Draw a page-layout table
An HTML table is a structure that lets you create rows and columns to hold pictures and text, much like an Excel spreadsheet, although HTML tables tend to be irregular. An HTML table is a way of dividing the screen so that you can place different elements where you like. FrontPage's Draw Table tools make it easy to create custom tables using a pencil-and-eraser metaphor.
To lay out your Web page using FrontPage, select Draw Table from the Table menu, and pencil in the table by drawing cells and subdividing them with the pencil tool. You'll also need to change border width from 1 to 0 in the Table Properties menu.
To add a headline or greeting, draw a table cell on your page to hold text. Click inside the cell and type the text you want, such as "Welcome to my site." To make the text a suitable size and color, click and highlight the text to change the font properties. With the font properties at the top of the screen, set individual font size, color, and alignment.

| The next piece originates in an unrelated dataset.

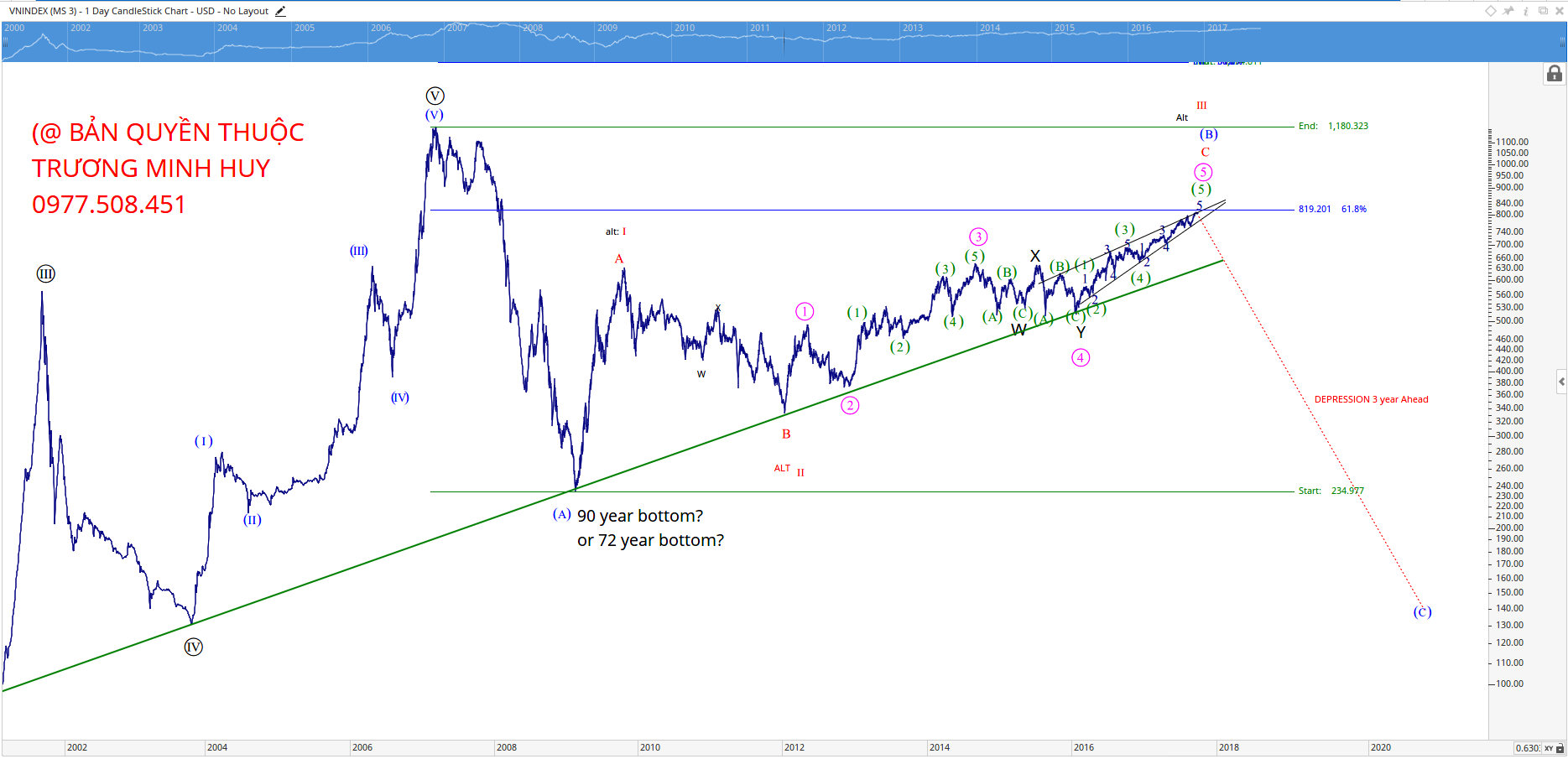This screenshot has width=1568, height=759.
Task: Toggle the XY aspect ratio lock
Action: [x=1549, y=748]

HTML text uses heading sizes of one to six (largest to smallest) or sizes one to seven (smallest to largest). You can also set size by +/- font sizes, which key off the default size. It can be a little confusing, so preview your page to be sure it's what you want.

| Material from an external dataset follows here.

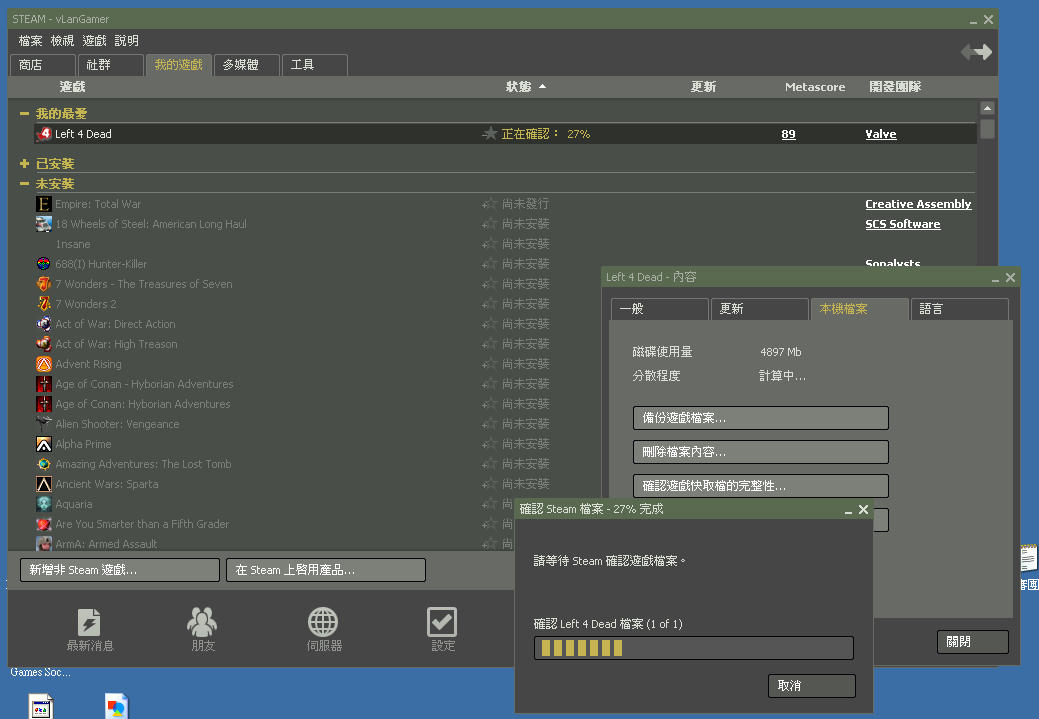Open the 朋友 friends icon
Screen dimensions: 1039x719
pos(202,622)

Also, make sure to check the readability of your text against your chosen background image or color in a browser. Poor readability can kill a Web page.
Tip:FrontPage lets you use any font installed on your machine, but to view your site correctly, visitors to your site must have the same font installed. If you want to use a fancy font, consider using a graphics program to create the text on a transparent background, and then save the graphic as a bitmapped file.

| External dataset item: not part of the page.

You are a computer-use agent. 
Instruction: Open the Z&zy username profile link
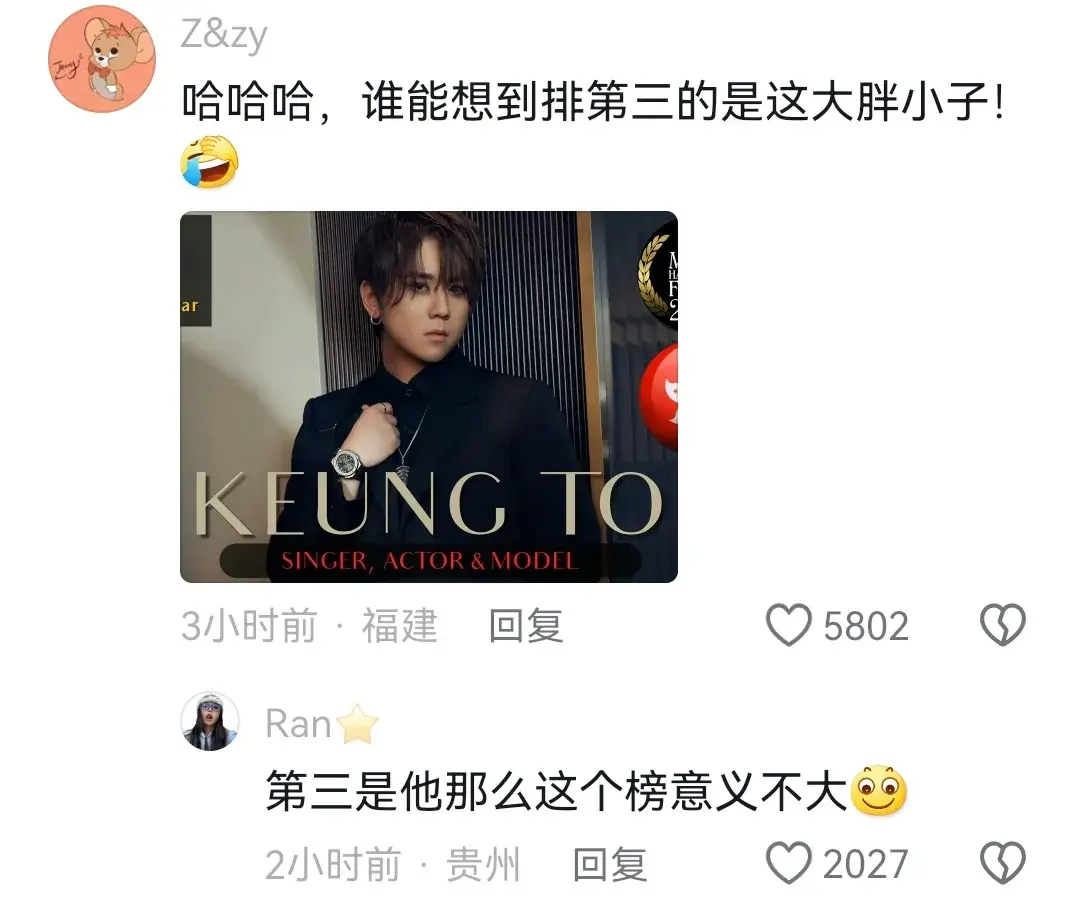(x=223, y=35)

Chances are you'll want images on even the most basic Web site. To insert an image using FrontPage, click inside the table cell where you want the picture and select File > Insert > Picture. The Insert Picture dialog box lets you browse for an image. To alter image size or alignment within FrontPage, right-click on the image, choose Picture Properties, and click on the Appearance tab.
You can use links to connect to another location on the same page, another page of your site, other sites altogether, or even to bring up the user's e-mail client. It's easy to define either text or a graphic as a link.
To create a text link in FrontPage, highlight the text, then choose Insert > Hyperlink. The Create Hyperlink dialog lets you enter a URL or e-mail address.
We opted for images as a means to let our users link to our About, Contacts, and Gallery pages. To assign a link to a graphic or image, simply right-click on the image and invoke the Picture Properties dialog box. Then specify the link by entering the URL or browsing to it. To link to another page on your site, just enter the page name, for example "about.htm."
With image links, it's important to enter a short descriptive caption for the image, which will display when you pass the mouse over the image or when a visitor has turned images off in his or her browser. To enter this "alternative representation," simply type the caption into the Text field under Alternative Representations within the Picture Properties dialog.
When you've perfected your site, you simply need to publish itthat is, upload it to the Web-storage space you identified or purchased. You can upload manually using FTP clients such as WS_FTP from Ipswitch or CuteFTP from Global Scape, but the easiest way if you use Front Page or Dream weaver is to have the program handle the task for you.
To publish from FrontPage, select File > Publish, enter your Web address, and, when asked, the username and password for your Web space. You can choose to upload the whole site or just elements that have changed, which can save a lot of time when you later begin to update the content.
Once you've uploaded your site, you can test it by visiting from any PC with a browser and an Internet connection.